Problem statement. Pick out each entry below that contains the string "target" with case matching exactly, and copy those entries in full.

==== Given data ====

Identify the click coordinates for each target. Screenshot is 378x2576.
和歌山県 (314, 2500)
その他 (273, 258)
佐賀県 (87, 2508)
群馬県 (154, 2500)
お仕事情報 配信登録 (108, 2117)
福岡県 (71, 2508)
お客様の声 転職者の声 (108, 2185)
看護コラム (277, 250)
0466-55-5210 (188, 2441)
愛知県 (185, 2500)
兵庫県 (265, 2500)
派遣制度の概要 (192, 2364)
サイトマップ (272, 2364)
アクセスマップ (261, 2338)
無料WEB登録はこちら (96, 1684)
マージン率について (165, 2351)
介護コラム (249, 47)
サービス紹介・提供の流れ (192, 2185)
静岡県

====

Solution to this problem.
Identify the click coordinates for each target. Screenshot is 378x2576.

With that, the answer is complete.